Depuis 2005, l’association Urban Prod élabore des actions, propose des prestations et innove avec et pour les jeunes qui ont moins d’opportunités : sous main de justice, issus de quartiers difficiles, en Aide Sociale à l’Enfance ou, en situation de handicap. L’association utilise les Technologies de l’Information et de la Communication (vidéo, son, web) pour offrir aux jeunes une ouverture culturelle, un accès à la citoyenneté, une éducation aux médias.
« »Lieux Fictifs » offre un temps hors du temps»
Lieux Fictifs a présenté le projet de création collaboratif, ANIMA. Ce projet associe depuis 2014 des personnes sous-main de justice, adultes et mineurs, des adultes de la société civile et des seniors. Une partie de ces participants était présent aux côtés des réalisateurs, Caroline Caccavale et Joseph Césarini pour témoigner de l’expérience traversée sur ce projet artistique. Christophe a passé six ans aux Baumettes avant d’être en semi liberté puis, libéré: «J’ai pu, participer à ce projet qui m’a permis de travailler sur moi, sur mes sentiments, la parole. J’ai vu que nous avancions tous, c’est très fort». Il est maintenant danseur, acteur et vidéaste. Karim explique à son tour : «Avant de rejoindre « Lieux Fictifs » je vagabondais, je ne suivais aucune formation. Ce projet m’a permis de me réinsérer». Moussa dit qu’il apprend beaucoup.
Un autre avoue: «J’ai découvert un autre monde, je ressens maintenant des choses que je n’avais jamais éprouvées ». Odette vient « du dehors »: « Lieux fictifs me donne du bonheur, permis de rencontrer des jeunes de milieux différents». «C’est émouvant, poursuit-elle, de parler après les témoignages des jeunes. Il y a le choc de la découverte de l’univers carcéral et puis Lieux Fictifs offre un temps hors du temps, où l’on est ensemble en tant que personne. On déplace le regard, on invente des gestes, des mots». L’ex-directrice de la Maison centrale d’Arles entend témoigner : «Un gros chef de réseau de drogue est arrivé à Arles en provenance des Baumettes.
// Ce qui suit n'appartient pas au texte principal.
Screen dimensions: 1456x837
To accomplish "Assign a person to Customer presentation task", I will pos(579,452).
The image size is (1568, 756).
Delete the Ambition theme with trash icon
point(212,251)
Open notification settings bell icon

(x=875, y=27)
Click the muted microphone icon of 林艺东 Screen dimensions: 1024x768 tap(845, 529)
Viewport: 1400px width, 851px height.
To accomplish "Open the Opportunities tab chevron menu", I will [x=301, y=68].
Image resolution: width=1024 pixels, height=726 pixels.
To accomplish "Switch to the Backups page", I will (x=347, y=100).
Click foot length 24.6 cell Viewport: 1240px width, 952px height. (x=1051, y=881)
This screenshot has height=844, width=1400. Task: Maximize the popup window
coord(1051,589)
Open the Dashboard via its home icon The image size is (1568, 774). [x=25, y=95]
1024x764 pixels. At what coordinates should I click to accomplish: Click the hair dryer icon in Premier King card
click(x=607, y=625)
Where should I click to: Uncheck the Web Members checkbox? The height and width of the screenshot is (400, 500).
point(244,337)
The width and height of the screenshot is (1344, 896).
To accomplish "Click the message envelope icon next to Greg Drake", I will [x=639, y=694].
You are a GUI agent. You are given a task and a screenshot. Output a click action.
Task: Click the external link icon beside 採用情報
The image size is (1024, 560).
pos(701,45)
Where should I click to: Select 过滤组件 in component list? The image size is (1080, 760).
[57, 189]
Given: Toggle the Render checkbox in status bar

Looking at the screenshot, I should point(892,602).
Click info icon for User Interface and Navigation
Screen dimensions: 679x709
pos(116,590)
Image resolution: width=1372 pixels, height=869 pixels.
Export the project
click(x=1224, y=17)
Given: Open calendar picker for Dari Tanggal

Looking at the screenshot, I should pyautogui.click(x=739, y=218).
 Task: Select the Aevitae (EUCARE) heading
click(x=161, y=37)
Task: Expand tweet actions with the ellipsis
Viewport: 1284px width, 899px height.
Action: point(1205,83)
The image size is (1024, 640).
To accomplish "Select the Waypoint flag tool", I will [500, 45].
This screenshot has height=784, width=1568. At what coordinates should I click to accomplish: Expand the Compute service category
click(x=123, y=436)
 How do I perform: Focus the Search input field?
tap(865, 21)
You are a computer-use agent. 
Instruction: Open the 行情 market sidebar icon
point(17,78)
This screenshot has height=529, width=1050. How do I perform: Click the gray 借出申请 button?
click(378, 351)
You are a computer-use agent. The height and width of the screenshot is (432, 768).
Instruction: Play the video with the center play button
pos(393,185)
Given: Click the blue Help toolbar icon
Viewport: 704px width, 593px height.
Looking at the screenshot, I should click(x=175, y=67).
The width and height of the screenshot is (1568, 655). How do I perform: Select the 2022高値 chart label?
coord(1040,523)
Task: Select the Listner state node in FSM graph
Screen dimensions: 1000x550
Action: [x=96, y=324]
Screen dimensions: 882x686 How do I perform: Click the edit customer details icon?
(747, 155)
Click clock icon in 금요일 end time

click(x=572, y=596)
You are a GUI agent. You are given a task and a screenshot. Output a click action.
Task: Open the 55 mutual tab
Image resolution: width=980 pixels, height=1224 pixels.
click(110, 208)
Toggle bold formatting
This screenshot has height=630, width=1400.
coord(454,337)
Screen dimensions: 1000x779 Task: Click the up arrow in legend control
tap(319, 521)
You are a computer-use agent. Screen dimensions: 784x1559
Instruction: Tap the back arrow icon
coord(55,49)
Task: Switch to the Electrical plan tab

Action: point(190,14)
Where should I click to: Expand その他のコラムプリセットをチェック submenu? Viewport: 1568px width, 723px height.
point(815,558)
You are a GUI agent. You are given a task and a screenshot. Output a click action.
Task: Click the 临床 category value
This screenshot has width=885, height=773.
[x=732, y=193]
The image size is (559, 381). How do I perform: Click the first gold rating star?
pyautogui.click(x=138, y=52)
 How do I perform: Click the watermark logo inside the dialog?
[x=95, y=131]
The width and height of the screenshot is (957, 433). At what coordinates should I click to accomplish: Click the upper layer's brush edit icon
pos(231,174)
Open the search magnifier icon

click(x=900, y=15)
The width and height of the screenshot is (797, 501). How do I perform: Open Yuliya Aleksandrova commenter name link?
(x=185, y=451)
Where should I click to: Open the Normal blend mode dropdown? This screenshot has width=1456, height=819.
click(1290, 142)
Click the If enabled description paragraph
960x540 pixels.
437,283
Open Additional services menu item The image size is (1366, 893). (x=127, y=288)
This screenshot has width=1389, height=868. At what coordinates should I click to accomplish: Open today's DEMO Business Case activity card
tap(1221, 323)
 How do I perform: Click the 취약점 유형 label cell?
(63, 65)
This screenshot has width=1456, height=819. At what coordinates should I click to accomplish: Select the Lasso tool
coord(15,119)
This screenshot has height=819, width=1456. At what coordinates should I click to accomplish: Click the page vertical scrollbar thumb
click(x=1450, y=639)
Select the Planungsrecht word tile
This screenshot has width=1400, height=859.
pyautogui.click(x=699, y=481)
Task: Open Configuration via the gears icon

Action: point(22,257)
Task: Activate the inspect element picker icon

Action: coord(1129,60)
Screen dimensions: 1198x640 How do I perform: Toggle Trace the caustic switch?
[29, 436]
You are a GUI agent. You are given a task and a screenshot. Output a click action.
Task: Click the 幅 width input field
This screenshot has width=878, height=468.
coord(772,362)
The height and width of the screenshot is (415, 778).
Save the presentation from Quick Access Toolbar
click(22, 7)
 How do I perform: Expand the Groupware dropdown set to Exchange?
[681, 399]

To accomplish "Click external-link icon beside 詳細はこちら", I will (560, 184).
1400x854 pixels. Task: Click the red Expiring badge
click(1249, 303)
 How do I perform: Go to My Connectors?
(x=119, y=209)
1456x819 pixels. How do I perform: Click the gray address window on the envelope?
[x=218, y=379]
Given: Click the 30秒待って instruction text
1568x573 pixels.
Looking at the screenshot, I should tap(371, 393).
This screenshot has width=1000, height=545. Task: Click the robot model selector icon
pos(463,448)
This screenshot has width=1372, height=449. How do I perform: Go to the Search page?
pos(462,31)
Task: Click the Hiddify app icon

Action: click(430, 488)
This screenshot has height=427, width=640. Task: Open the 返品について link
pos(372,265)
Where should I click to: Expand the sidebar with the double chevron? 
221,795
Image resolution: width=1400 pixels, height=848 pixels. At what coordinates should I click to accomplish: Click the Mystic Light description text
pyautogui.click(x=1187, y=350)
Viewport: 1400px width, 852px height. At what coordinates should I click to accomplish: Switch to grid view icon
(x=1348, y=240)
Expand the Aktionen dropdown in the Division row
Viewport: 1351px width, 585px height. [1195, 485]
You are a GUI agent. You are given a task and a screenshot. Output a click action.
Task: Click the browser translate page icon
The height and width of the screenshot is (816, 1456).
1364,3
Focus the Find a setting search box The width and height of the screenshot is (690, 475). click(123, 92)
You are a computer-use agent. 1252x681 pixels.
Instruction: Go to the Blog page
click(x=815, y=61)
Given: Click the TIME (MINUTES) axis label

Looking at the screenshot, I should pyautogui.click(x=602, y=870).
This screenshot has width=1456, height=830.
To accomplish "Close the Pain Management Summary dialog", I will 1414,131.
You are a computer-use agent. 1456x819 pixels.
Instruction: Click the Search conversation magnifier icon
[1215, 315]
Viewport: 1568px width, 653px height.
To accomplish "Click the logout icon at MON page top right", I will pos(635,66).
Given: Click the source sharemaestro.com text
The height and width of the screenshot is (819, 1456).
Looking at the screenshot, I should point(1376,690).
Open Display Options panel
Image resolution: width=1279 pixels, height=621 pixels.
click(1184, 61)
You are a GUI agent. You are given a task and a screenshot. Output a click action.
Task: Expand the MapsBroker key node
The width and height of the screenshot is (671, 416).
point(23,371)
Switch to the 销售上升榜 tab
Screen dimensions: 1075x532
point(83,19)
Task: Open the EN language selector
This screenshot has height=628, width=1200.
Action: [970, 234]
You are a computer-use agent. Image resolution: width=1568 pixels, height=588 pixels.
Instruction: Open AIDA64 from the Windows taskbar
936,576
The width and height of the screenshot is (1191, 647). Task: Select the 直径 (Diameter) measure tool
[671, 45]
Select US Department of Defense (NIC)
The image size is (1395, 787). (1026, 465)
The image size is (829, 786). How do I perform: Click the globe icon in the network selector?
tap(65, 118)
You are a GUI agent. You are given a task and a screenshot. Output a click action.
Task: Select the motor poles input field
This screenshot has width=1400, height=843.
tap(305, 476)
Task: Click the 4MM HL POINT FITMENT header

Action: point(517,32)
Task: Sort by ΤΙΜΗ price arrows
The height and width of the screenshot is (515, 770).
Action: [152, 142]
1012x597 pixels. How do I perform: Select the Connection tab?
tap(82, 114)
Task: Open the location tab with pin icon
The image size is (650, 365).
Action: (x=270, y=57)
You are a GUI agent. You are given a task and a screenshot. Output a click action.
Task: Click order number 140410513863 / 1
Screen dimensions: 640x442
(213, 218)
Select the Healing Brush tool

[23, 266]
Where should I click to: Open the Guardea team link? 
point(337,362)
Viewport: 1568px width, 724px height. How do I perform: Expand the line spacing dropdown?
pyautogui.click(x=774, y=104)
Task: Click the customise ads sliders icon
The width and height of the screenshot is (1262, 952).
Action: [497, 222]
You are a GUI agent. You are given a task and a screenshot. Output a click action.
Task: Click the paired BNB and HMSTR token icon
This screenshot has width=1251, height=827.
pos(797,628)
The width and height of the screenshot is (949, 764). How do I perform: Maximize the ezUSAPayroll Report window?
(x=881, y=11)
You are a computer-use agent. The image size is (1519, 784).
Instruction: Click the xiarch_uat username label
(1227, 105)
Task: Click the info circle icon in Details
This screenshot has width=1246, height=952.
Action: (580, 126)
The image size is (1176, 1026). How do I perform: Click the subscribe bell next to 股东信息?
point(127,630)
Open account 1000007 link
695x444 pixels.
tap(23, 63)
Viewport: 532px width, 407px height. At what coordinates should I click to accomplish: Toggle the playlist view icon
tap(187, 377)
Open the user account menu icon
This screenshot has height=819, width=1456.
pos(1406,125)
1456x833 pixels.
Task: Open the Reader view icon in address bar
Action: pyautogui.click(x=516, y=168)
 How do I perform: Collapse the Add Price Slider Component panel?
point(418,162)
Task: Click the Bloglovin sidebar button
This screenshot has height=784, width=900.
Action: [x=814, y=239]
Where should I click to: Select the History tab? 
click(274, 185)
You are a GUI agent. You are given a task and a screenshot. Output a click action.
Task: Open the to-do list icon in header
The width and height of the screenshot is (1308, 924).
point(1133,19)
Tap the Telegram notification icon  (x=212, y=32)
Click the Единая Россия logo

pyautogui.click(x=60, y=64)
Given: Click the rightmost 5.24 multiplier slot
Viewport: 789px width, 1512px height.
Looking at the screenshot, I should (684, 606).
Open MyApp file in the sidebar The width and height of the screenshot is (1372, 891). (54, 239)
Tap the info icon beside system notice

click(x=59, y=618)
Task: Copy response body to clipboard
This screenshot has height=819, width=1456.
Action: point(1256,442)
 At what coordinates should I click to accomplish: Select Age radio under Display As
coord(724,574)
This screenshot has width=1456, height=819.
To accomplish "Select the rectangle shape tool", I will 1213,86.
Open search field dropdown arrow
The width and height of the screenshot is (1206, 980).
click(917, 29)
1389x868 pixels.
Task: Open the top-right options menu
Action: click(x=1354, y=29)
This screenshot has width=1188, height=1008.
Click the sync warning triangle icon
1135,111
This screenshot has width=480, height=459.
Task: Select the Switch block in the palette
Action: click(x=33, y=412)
Il nous a expliqué qu’il avait commencé à écrire un scénario, qu’il souhaitait monter une troupe de théâtre. Il a d’abord voulu travailler seul avant de se rendre compte qu’il avait besoin d’un metteur en scène à ses côtés. Un comédien a accepté de participer bénévolement à cette aventure. Il est toujours un leader, il a toujours un rôle très important mais avant, il dirigeait un réseau de drogue maintenant une troupe de théâtre».